Die auf den Zulassungsgrund des § 132 Abs. 2 Nr. 1 VwGO gestützte Beschwerde gegen die Nichtzulassung der Revision bleibt ohne Erfolg. Die Rechtssache hat nicht die rechtsgrundsätzliche Bedeutung, die ihr die Beschwerde beimisst. Dies setzt die Formulierung einer bestimmten, höchstrichterlich noch ungeklärten und für die Revisionsentscheidung erheblichen Rechtsfrage des revisiblen Rechts und außerdem die Angabe voraus, worin die allgemeine, über den Einzelfall hinausgehende Bedeutung bestehen soll (stRspr).
Die Beschwerde wirft die Frage auf, in welchem Umfang es den Gemeinden zur Erfüllung von gestalterischen Regelungszielen neben den positiven Festsetzungsmöglichkeiten gemäß § 9 BauGB möglich sei, solche Regelungsziele auch im Rahmen von örtlichen Bauvorschriften zu verwirklichen. In dieser Allgemeinheit wäre die Frage keiner Klärung in einem Revisionsverfahren zugänglich. Denn das vorliegende Verfahren böte keinen Anlass, sich zu sämtlichen Festsetzungsmöglichkeiten gemäß § 9 BauGB zu äußern. Gegenstand des Rechtsstreits ist die Regelung in einer gemeindlichen Satzung, die Stellplätze im Bereich zwischen der Straßenbegrenzungslinie und der durch die Gebäudefronten gebildeten Linie betrifft. Davon abgesehen lässt die Beschwerde nicht erkennen, inwiefern über die bisherige Rechtsprechung hinaus weiterer grundsätzlicher Klärungsbedarf bestehen soll. Teilweise geht die Beschwerde selbst von einem rechtlich unzutreffenden Grundansatz aus. Dies lässt sich auch ohne Durchführung eines Revisionsverfahrens auf der Grundlage der bisherigen Rechtsprechung und mit Hilfe der üblichen Regeln sachgerechter Gesetzesinterpretation ohne weiteres darstellen.

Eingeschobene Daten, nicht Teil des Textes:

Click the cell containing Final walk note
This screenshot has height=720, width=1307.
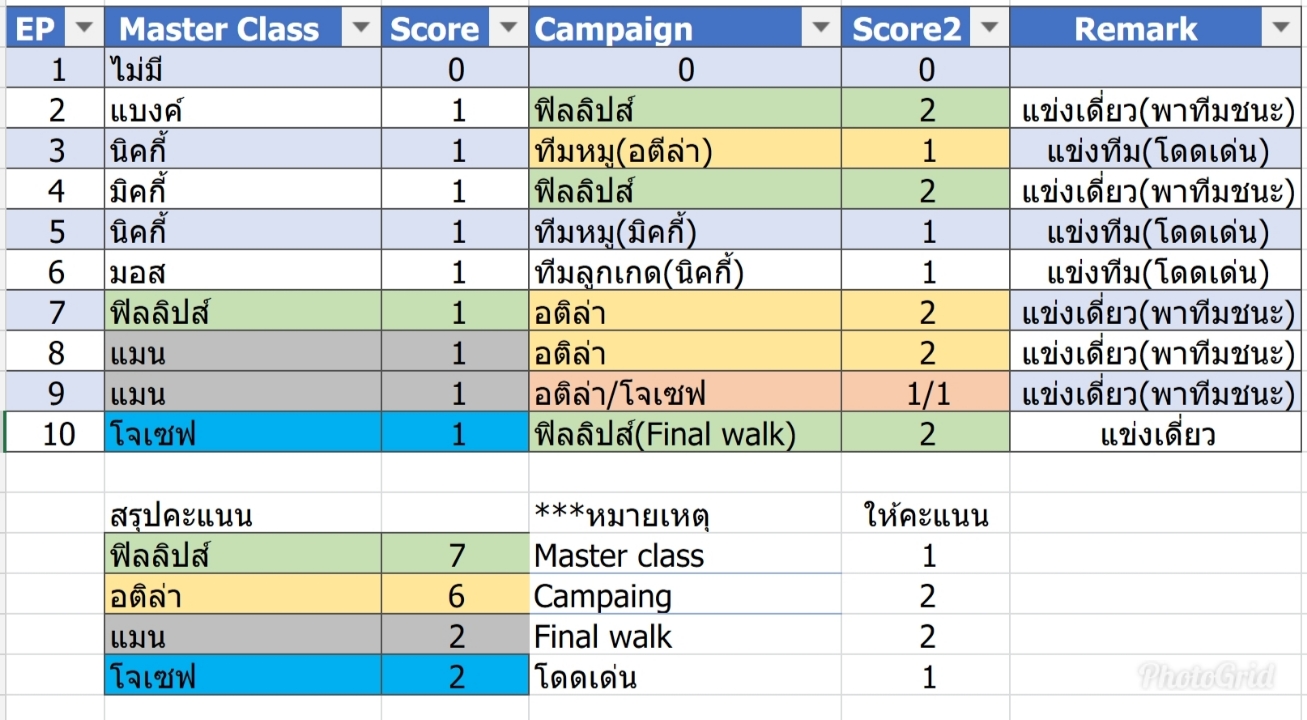(x=685, y=636)
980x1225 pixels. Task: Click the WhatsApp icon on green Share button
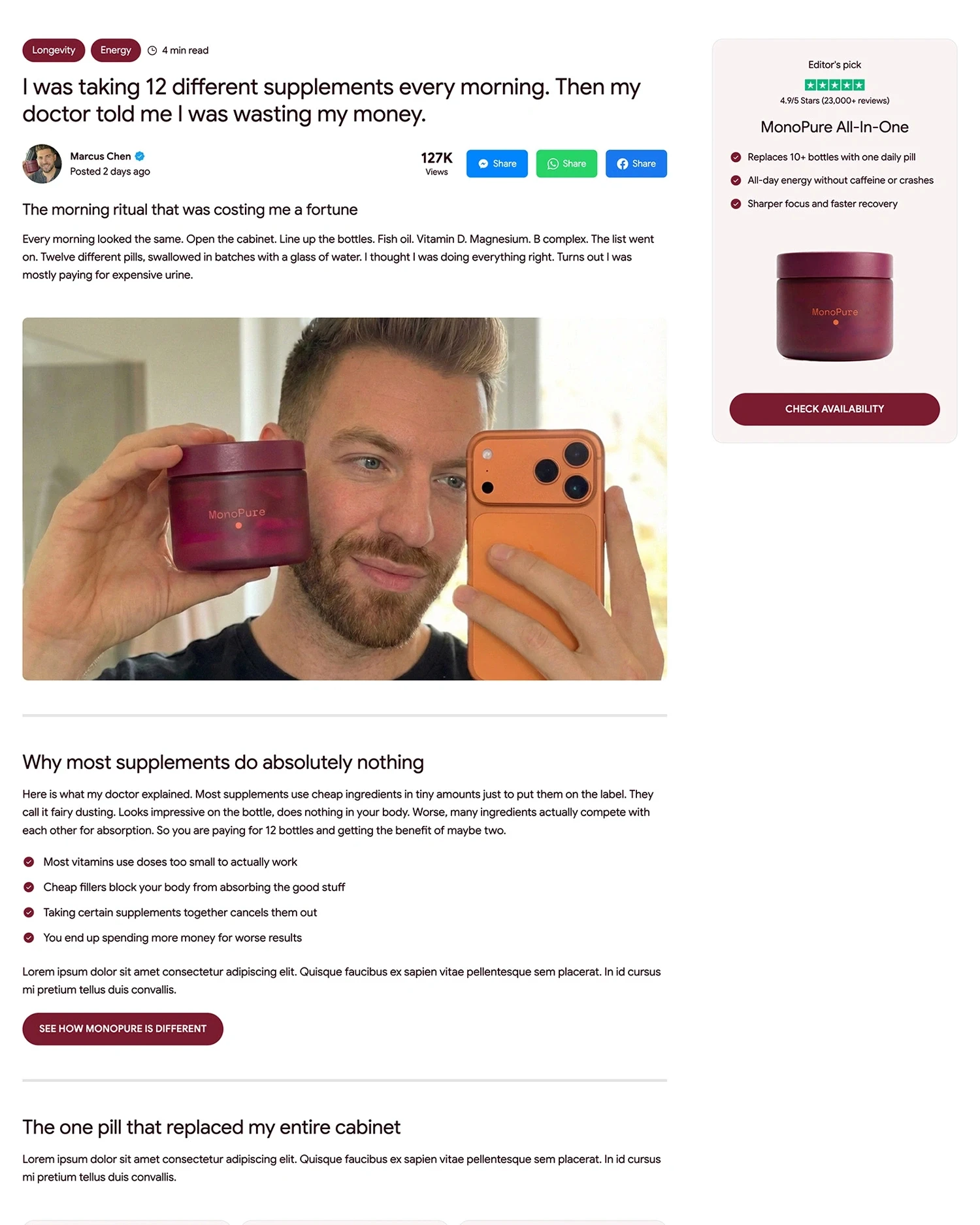click(x=553, y=164)
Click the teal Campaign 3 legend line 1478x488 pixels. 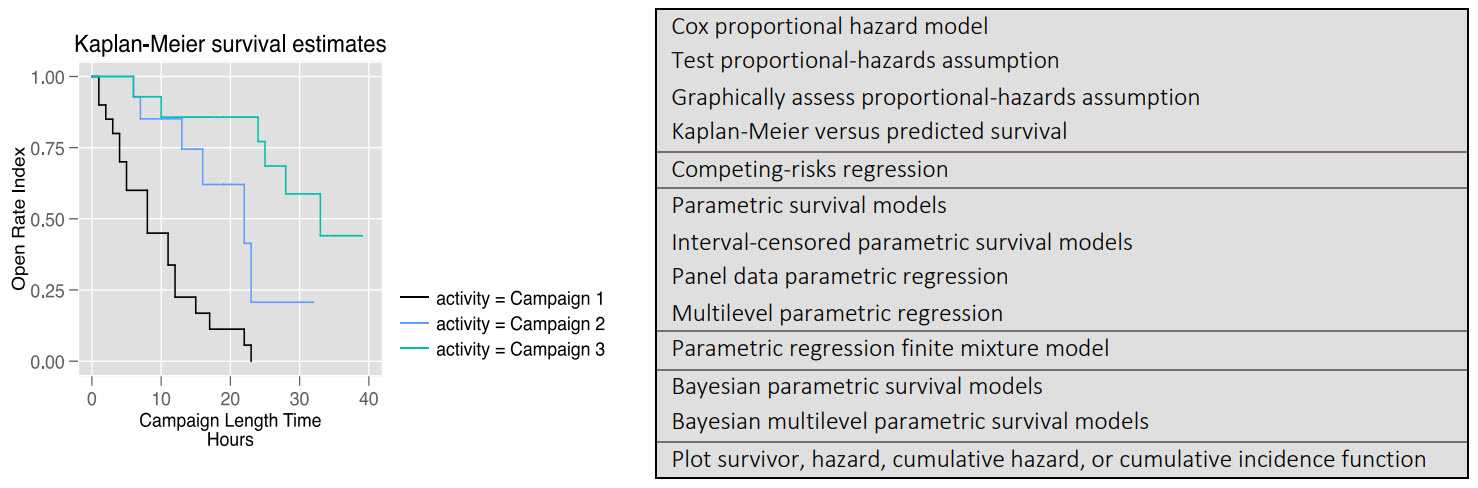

Der Verwaltungsgerichtshof ist zu dem Ergebnis gelangt, dass die umstrittene Regelung in der Satzung der beklagten Gemeinde
"Stellplätze im Vorgartenbereich (Grundstücksfläche zwischen der Straßenbegrenzungslinie und der Linie, die durch die straßenseitigen Gebäudefronten gebildet wird) von nicht gewerblich genutzten Grundstücken sind unzulässig".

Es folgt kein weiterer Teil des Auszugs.